** start of Input for this task **
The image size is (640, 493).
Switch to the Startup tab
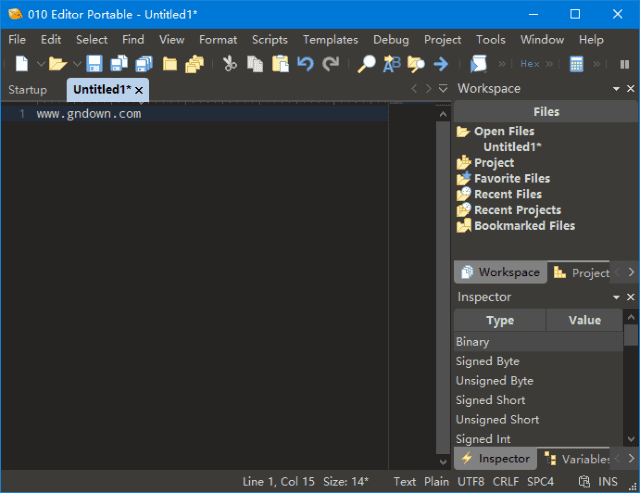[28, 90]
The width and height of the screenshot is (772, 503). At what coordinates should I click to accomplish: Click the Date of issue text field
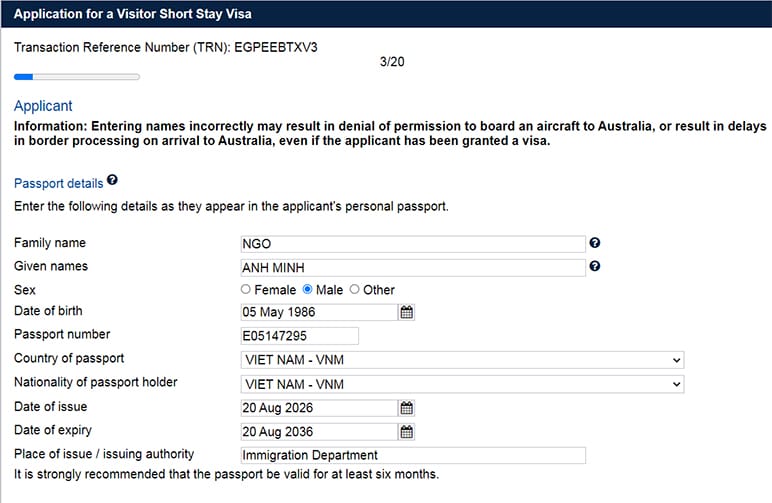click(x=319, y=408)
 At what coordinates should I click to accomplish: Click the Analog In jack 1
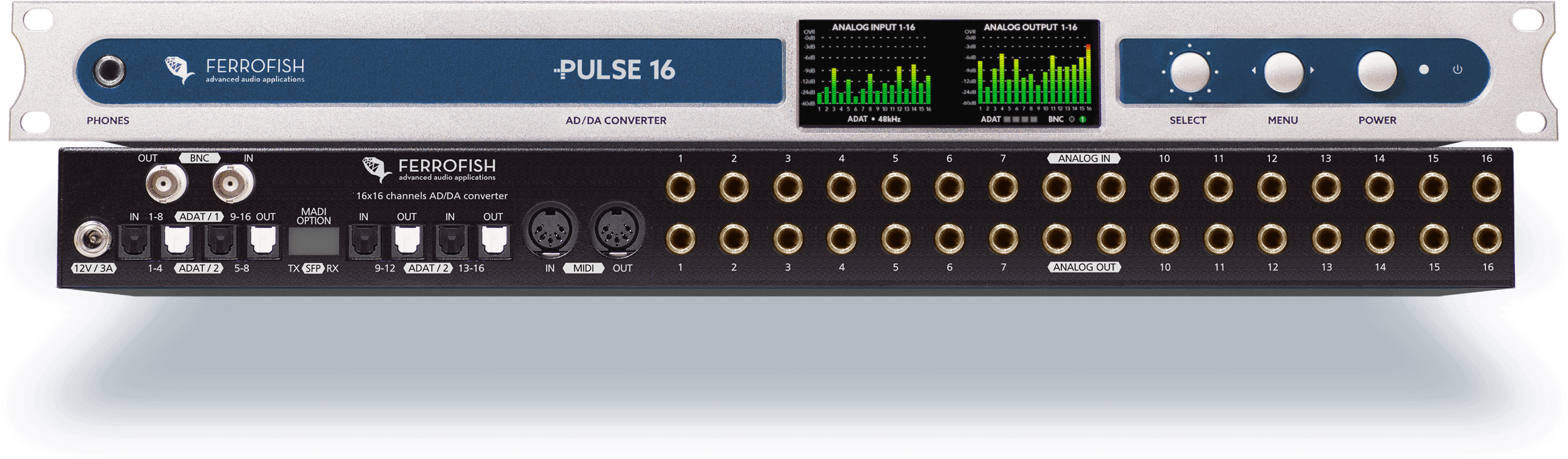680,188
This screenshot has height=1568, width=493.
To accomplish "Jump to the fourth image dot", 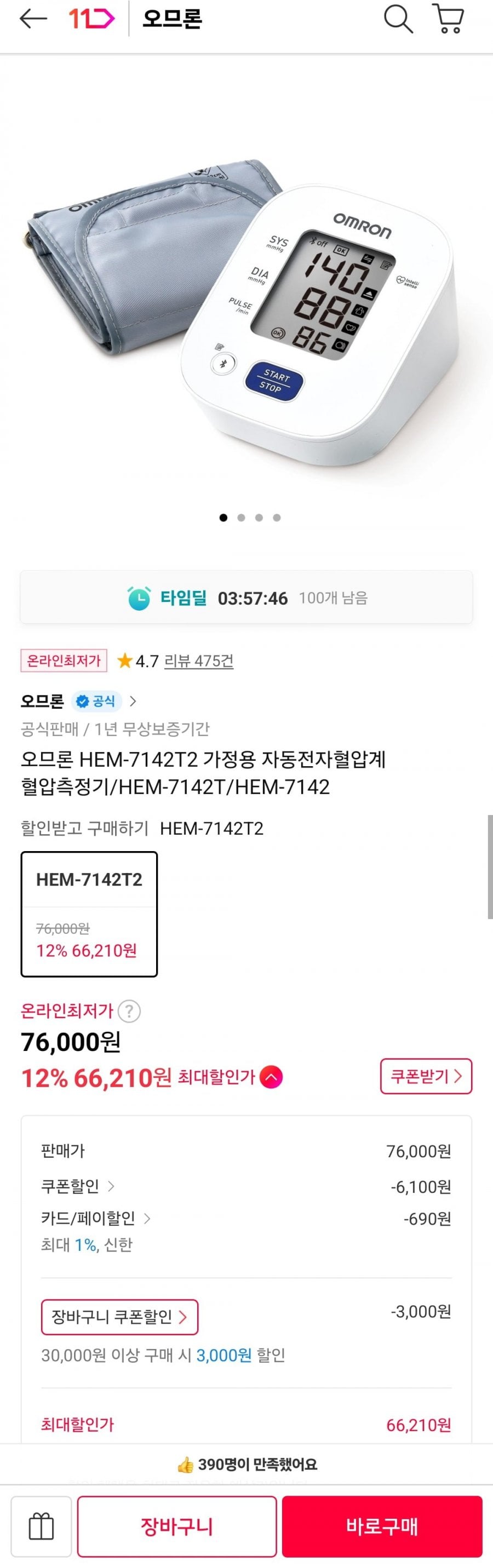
** end of Input for this task **
• **Written problem**
Copy out every line of text in the entries above without any changes, leaving out the pictures.

• **Right answer**
The image size is (640, 493).
Switch to the Startup tab
[28, 90]
The width and height of the screenshot is (772, 503). At what coordinates should I click to accomplish: Click the Date of issue text field
click(x=319, y=408)
 At what coordinates should I click to accomplish: Click the Analog In jack 1
680,188
This screenshot has height=1568, width=493.
To accomplish "Jump to the fourth image dot", 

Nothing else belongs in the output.